Bond pads are used to transmit power and signals to an integrated circuit and should provide the lowest resistance connection possible. For this reason, bond pad integrity control (as measured by surface quality and thickness) is crucial to ensure optimum bond pad performance. The primary sources of bond pad degradation are corrosion and aluminum loss. Corrosion of the bond pads is primarily caused by environmental halide (e.g. fluoride, chloride) contamination and storage humidity. Aluminum loss occurs primarily during the bond pad etch that defines the bond pads, and post bond pad formation cleaning processing.

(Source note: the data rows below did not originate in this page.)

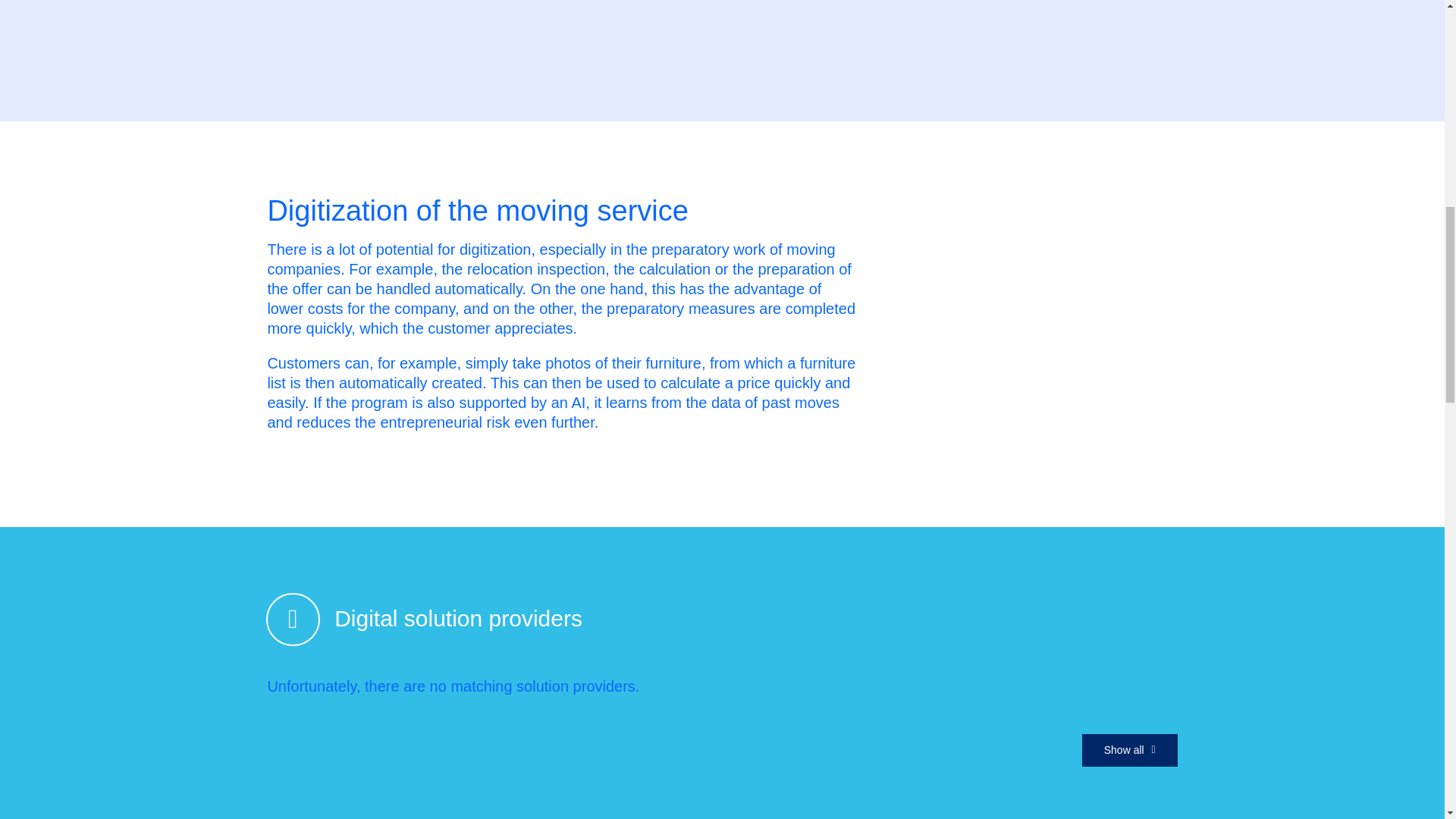
handiwork-nyc-x6pnKtPZ-8s-unsplash (1017, 274)
markus-spiske-RWTUrJf7I5w-unsplash (1040, 20)
Show all (1129, 749)
Given the description of an element on the screen output the (x, y) to click on. 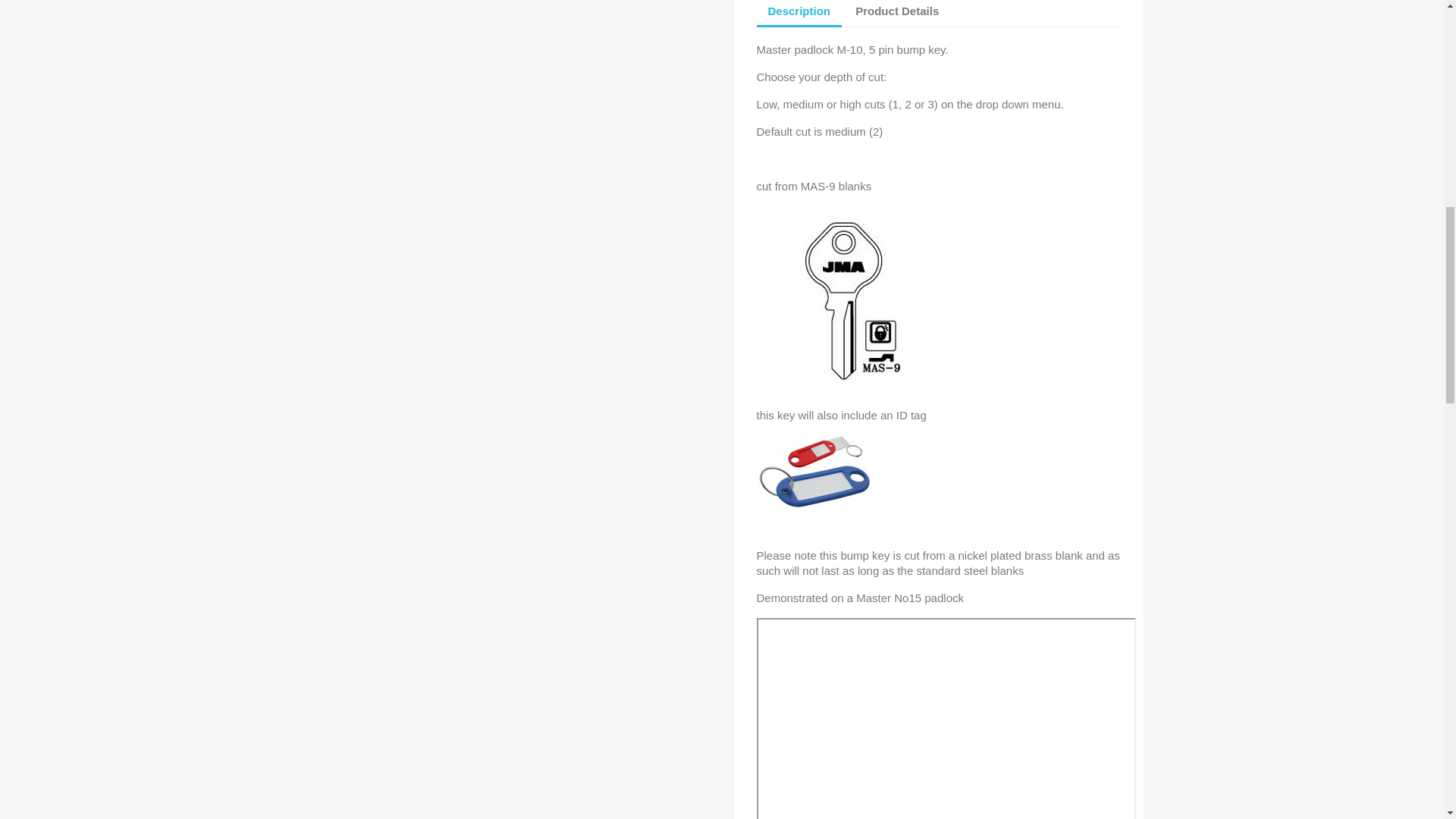
Description (800, 13)
Product Details (897, 12)
Given the description of an element on the screen output the (x, y) to click on. 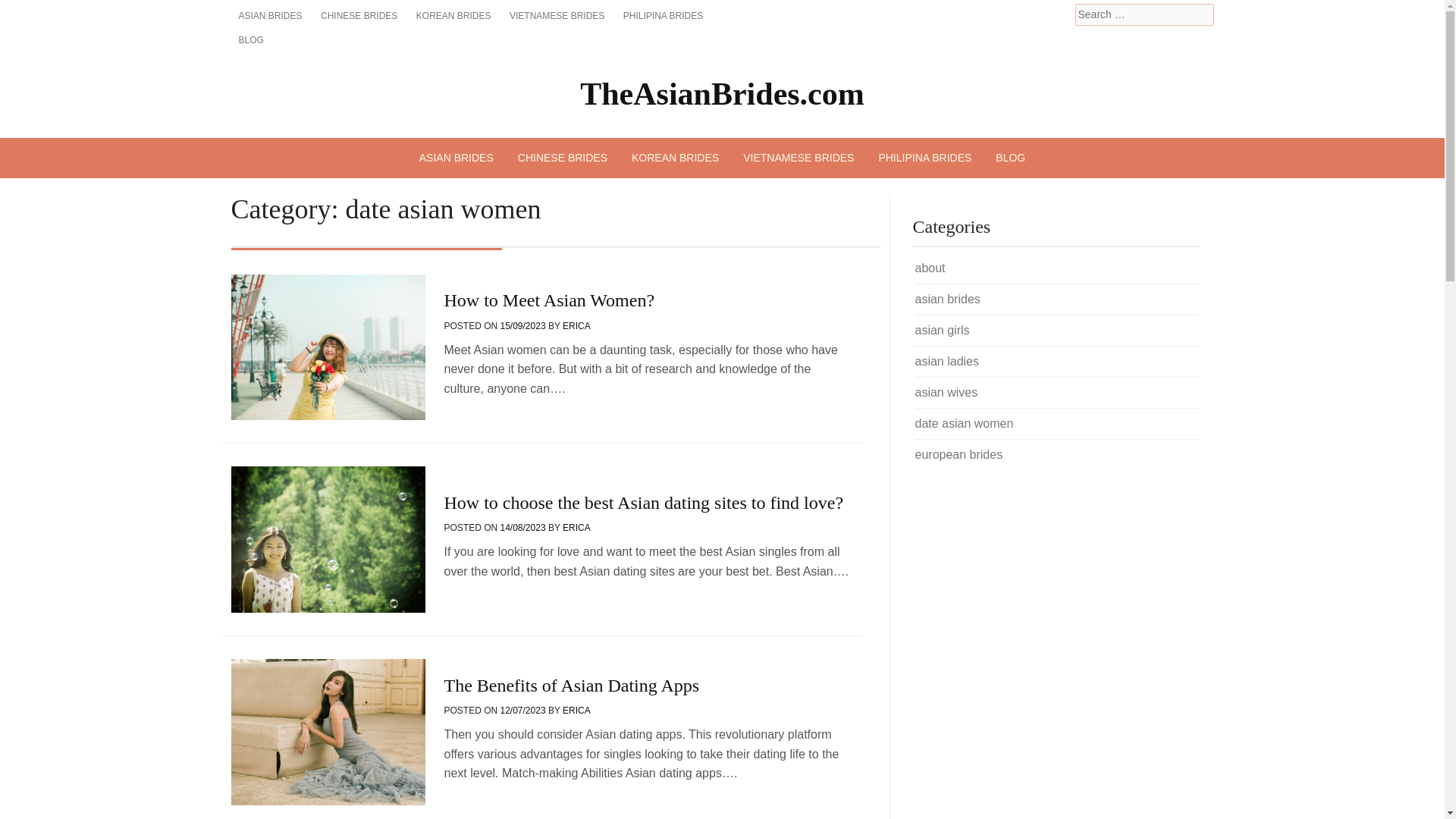
The Benefits of Asian Dating Apps (571, 685)
How to choose the best Asian dating sites to find love? (643, 502)
ERICA (576, 710)
KOREAN BRIDES (675, 158)
CHINESE BRIDES (562, 158)
ASIAN BRIDES (269, 15)
How to Meet Asian Women? (548, 300)
VIETNAMESE BRIDES (798, 158)
ASIAN BRIDES (456, 158)
ERICA (576, 527)
VIETNAMESE BRIDES (556, 15)
BLOG (250, 39)
PHILIPINA BRIDES (925, 158)
CHINESE BRIDES (358, 15)
ERICA (576, 326)
Given the description of an element on the screen output the (x, y) to click on. 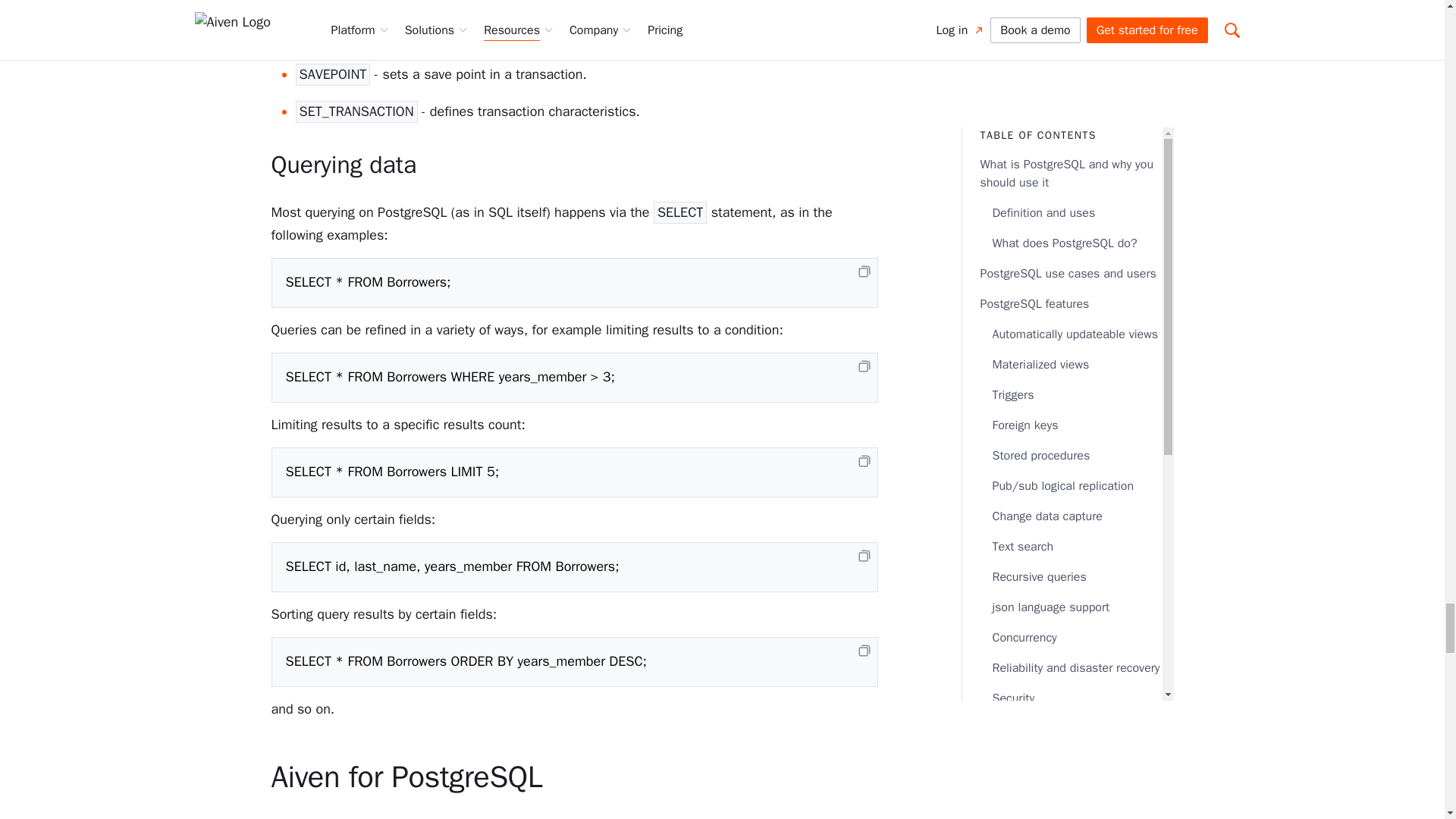
Copy to clipboard (863, 555)
Copy to clipboard (863, 366)
Copy to clipboard (863, 271)
Copy to clipboard (863, 460)
Copy to clipboard (863, 650)
Given the description of an element on the screen output the (x, y) to click on. 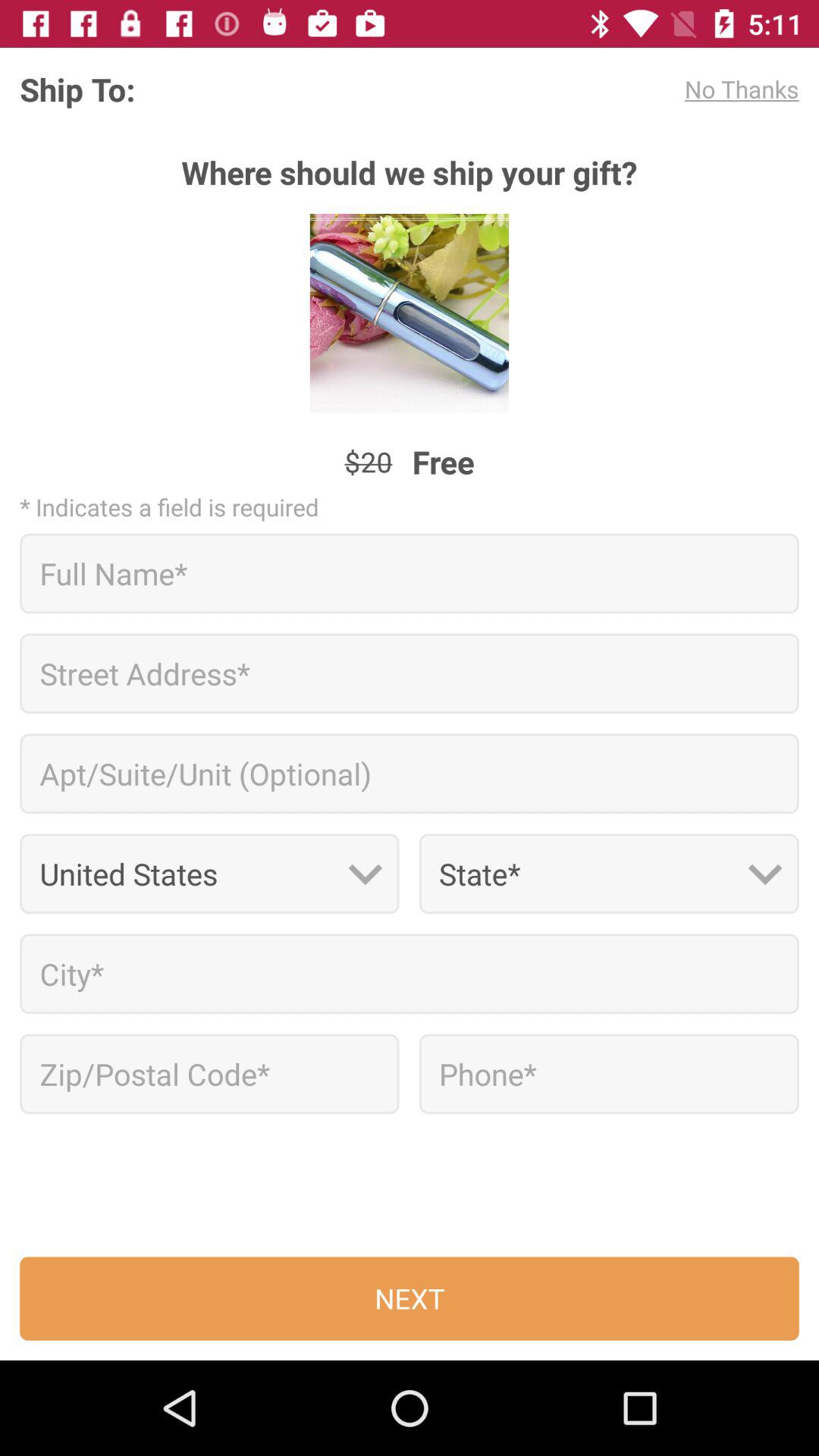
enter city (409, 973)
Given the description of an element on the screen output the (x, y) to click on. 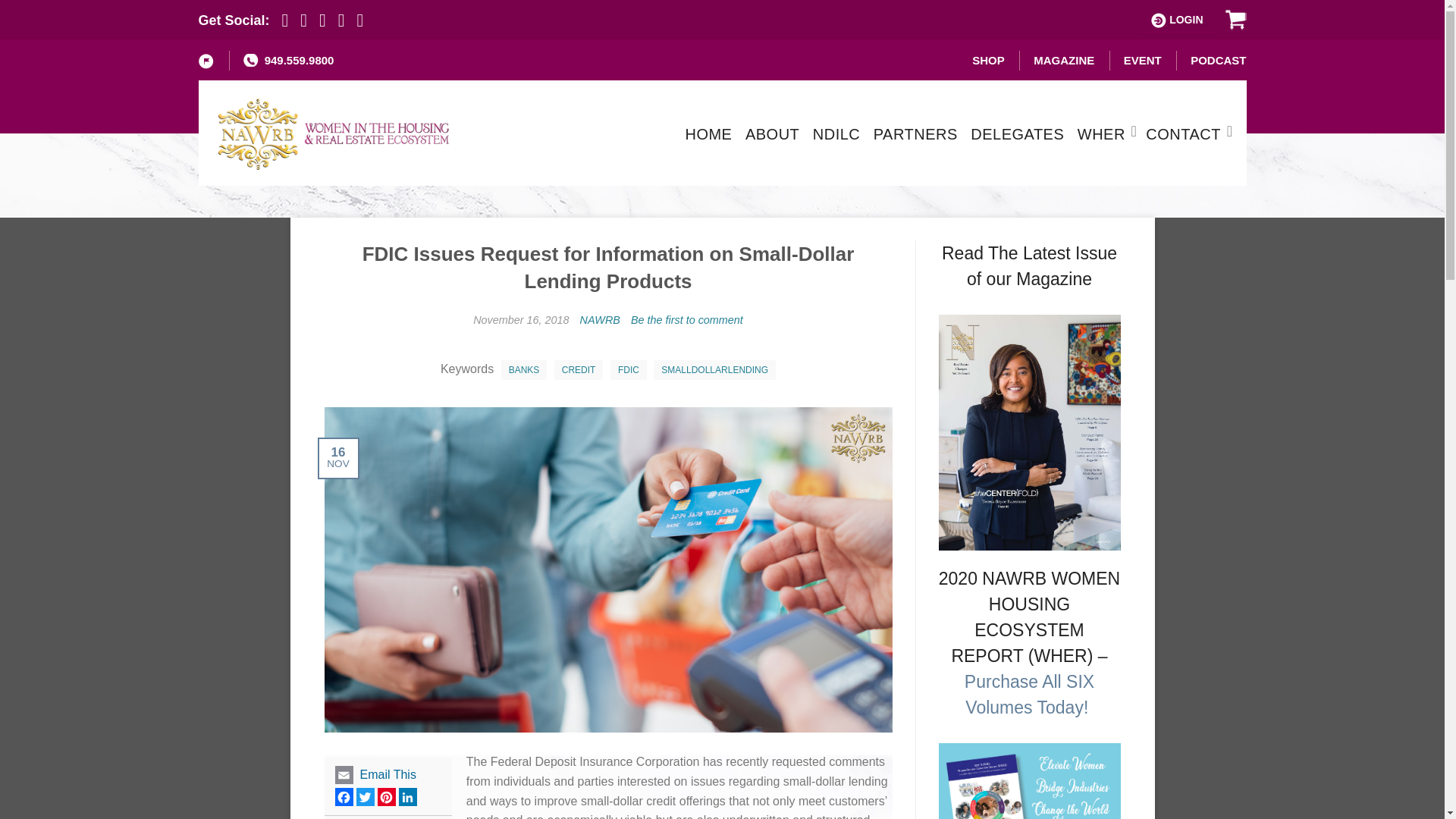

Bond pad degradation manifests itself in various forms, such as non-stick on pad (NSOP) issues that occur when the top surface of the bond pad is corroded by halide or the passivation material covering the top level metallization is insufficiently etched. Bond pad degradation is also seen as delamination of the bond pad during application of a bond wire to a bond pad, otherwise known as wire pull reliability. Wire pull reliability is degraded when there is insufficient aluminum thickness after processing. In addition, the driving force from probe monitoring during sort aluminum loss can also result in aluminum loss.
Manufacturing process/environment abnormalities affecting bond pad integrity may result in NSOP issues during wire bonding, wire pull reliability failure, or even final test failures. The current copper-based interconnect control methodology involves using crude visual inspections to monitor the bond pad integrity during the manufacturing process. Additionally, there is no monitoring of the aluminum bond pad metal sheet resistance in place. Other methods of monitoring bond pad quality such as visual microscope inspections, energy dispersive spectroscopy (EDS) and wire pull reliability testing are sample size limited and are not sufficient to detect corrosion or thickness abnormalities on the bond pads for all wafers/dies.
It is in this context that embodiments of the invention arise.